A TASTE OF ITALY, GROWN IN HEREFORDSHIRE

 
 

Taken from Herefordshire Life Magazine

Only the most fashionable ingredients have numerous names. This in vogue vegetable is no exception. You may know it as barba di frate, agretti, saltwort, land seaweed, monk’s beard, friar’s beard, roscani or agretto. Or (and don’t worry it was new to us too), you may be yet to discover this gastronomic gem. 

To keep things simple, we’ll refer to it as barba di frate from here on in. So what exactly is it you may well be wondering? The unusual vegetable hails from Italy. It has chive like leaves and a slightly acidic taste similar to spinach. It has a high concentration of potassium and calcium and is rich in vitamins A, B and C. It’s low in calories and boasts detoxifying properties. 

BARBA DI FRATE SHOT TO FOODIE FAME A FEW YEARS AGO

The sought-after ingredient has previously been restricted to annual cameo appearances on top restaurant menus, due to its short-lived eight to twelve week season when it’s imported from Italy. However, expect to see more of these vibrant green fronds with award-winning Herefordshire Salad producer, Amanda Stradling (owner of Wye Valley Salads) growing a succulent supply in the Wye Valley.
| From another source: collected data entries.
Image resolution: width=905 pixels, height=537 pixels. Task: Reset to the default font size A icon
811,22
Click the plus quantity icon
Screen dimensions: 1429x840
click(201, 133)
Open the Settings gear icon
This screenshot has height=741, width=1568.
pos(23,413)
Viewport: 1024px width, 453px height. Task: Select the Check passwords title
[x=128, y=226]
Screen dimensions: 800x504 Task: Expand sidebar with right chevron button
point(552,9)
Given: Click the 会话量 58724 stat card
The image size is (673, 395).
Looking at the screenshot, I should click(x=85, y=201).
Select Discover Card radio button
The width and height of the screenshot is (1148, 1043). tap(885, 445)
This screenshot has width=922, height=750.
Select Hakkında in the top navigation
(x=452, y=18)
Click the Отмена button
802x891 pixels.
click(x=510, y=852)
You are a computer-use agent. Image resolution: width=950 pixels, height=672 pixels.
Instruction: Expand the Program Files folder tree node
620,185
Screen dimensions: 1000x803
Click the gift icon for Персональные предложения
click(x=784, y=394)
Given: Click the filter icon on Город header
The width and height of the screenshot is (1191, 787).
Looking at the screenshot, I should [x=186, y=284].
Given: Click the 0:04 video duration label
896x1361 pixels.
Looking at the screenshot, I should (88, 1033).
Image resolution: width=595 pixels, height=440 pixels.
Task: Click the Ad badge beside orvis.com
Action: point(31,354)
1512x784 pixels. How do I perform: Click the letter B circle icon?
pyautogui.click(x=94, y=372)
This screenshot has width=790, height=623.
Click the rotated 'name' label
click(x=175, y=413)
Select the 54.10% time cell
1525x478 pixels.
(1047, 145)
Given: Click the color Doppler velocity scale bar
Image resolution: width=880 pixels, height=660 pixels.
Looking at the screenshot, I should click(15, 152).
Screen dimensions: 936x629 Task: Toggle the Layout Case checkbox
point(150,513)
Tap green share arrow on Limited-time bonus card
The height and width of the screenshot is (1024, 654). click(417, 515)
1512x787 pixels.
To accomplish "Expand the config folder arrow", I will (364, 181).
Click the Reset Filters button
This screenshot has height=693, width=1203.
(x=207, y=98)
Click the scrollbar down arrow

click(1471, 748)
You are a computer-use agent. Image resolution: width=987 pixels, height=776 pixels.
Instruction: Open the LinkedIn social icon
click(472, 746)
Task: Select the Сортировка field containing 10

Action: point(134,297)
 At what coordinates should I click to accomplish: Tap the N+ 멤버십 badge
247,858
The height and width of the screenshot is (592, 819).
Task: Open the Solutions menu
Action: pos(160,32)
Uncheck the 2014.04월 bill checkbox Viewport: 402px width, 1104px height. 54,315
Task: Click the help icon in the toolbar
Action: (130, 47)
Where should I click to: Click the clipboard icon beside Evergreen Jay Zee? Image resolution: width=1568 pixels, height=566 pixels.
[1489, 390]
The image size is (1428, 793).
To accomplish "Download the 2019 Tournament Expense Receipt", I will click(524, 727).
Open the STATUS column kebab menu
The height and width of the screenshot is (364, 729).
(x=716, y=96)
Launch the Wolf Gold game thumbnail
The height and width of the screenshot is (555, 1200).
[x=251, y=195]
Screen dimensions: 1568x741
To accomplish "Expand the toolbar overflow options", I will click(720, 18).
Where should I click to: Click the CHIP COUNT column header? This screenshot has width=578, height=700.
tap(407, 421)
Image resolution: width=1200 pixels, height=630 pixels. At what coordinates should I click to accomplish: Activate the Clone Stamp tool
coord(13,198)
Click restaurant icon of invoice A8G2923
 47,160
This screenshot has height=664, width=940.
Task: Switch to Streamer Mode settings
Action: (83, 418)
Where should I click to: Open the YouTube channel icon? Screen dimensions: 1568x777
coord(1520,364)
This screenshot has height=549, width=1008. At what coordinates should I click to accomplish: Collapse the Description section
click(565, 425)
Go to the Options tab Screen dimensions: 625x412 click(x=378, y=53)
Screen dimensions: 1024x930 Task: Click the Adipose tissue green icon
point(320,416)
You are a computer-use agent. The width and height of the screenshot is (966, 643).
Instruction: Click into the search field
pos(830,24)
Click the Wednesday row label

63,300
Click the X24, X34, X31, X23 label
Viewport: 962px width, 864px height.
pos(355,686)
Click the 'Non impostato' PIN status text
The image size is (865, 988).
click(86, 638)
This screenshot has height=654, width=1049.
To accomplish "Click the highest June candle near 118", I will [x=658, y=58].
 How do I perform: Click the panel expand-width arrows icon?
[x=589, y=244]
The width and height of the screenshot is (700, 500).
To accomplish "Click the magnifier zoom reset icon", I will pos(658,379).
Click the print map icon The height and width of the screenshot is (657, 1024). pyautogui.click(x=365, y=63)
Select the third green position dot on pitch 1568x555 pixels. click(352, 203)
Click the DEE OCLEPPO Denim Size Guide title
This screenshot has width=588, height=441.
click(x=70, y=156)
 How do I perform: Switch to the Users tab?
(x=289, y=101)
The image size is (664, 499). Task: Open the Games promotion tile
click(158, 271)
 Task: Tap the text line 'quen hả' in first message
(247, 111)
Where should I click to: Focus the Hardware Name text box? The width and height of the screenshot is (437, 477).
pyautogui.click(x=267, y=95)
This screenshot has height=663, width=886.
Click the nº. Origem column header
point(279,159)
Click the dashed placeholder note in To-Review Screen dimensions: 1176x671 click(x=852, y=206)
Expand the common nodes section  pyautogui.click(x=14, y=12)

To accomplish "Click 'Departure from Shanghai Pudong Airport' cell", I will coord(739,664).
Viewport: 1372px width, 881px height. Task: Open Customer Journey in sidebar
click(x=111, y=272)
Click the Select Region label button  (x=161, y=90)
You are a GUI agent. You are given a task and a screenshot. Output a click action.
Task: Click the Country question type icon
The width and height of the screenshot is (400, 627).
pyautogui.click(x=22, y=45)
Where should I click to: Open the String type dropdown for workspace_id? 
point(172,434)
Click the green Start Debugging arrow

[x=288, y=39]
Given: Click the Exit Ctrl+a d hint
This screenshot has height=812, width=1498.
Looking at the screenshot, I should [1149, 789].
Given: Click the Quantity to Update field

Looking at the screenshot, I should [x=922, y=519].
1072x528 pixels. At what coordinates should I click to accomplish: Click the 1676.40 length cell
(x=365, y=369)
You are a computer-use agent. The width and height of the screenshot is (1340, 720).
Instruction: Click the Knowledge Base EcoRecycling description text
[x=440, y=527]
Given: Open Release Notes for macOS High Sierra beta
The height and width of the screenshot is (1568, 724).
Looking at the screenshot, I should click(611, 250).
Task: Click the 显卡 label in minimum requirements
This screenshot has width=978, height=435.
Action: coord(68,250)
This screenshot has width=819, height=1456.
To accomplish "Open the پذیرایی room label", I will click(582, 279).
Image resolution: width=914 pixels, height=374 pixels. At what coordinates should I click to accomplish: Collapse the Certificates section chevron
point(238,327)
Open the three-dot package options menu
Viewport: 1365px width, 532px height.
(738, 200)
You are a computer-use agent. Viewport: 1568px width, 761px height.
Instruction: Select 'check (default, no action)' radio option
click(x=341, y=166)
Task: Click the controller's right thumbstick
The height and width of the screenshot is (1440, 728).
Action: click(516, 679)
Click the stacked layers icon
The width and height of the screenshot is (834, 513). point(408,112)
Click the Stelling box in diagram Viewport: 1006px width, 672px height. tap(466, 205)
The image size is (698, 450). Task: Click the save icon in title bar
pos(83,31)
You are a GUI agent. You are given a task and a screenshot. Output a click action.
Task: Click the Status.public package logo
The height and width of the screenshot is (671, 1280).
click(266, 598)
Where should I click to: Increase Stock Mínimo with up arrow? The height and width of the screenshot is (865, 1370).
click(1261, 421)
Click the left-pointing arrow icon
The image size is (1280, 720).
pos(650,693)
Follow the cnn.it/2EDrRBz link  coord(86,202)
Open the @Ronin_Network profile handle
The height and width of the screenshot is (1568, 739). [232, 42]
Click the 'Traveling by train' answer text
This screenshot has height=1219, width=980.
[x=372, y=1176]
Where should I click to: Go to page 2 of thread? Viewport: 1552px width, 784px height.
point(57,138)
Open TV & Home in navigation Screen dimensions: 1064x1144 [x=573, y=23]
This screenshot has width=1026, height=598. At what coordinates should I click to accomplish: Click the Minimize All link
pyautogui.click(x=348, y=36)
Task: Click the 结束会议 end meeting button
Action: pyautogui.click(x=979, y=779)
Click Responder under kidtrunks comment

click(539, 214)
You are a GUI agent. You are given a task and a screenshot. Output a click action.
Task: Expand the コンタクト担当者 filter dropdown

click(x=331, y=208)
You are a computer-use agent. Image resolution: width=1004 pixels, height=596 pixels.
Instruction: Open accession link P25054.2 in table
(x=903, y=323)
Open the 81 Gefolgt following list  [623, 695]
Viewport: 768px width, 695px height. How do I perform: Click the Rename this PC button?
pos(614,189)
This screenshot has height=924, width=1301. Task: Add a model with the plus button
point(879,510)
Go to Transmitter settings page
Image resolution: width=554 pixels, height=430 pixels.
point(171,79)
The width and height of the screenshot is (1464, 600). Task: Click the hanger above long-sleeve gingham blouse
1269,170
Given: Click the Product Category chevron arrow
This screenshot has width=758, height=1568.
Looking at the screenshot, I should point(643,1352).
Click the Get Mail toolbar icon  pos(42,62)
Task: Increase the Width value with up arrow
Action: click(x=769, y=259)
Barba di frate shot to foodie fame a few years ago, appearing on the likes of Master Chef and the menu at Jamie Oliver’s Fifteen restaurant. But other avant-garde chefs have long been fans of the food – including the acclaimed Franco Taruschio (founder of The Walnut Tree) who introduced the ingredient to foodies back in 1963 and whom Amanda Stradling has been supplying for the past eight years. 

With Amanda now able to continuously grow and supply restaurants with the vegetable from April till October, there should be plenty of time for you to try it for yourself. The Mill Race pub in Walford, Herefordshire, have long been fond of Wye Valley Salads’ fresh produce, and have previously featured Amanda Stradling’s barba di frate on the menu.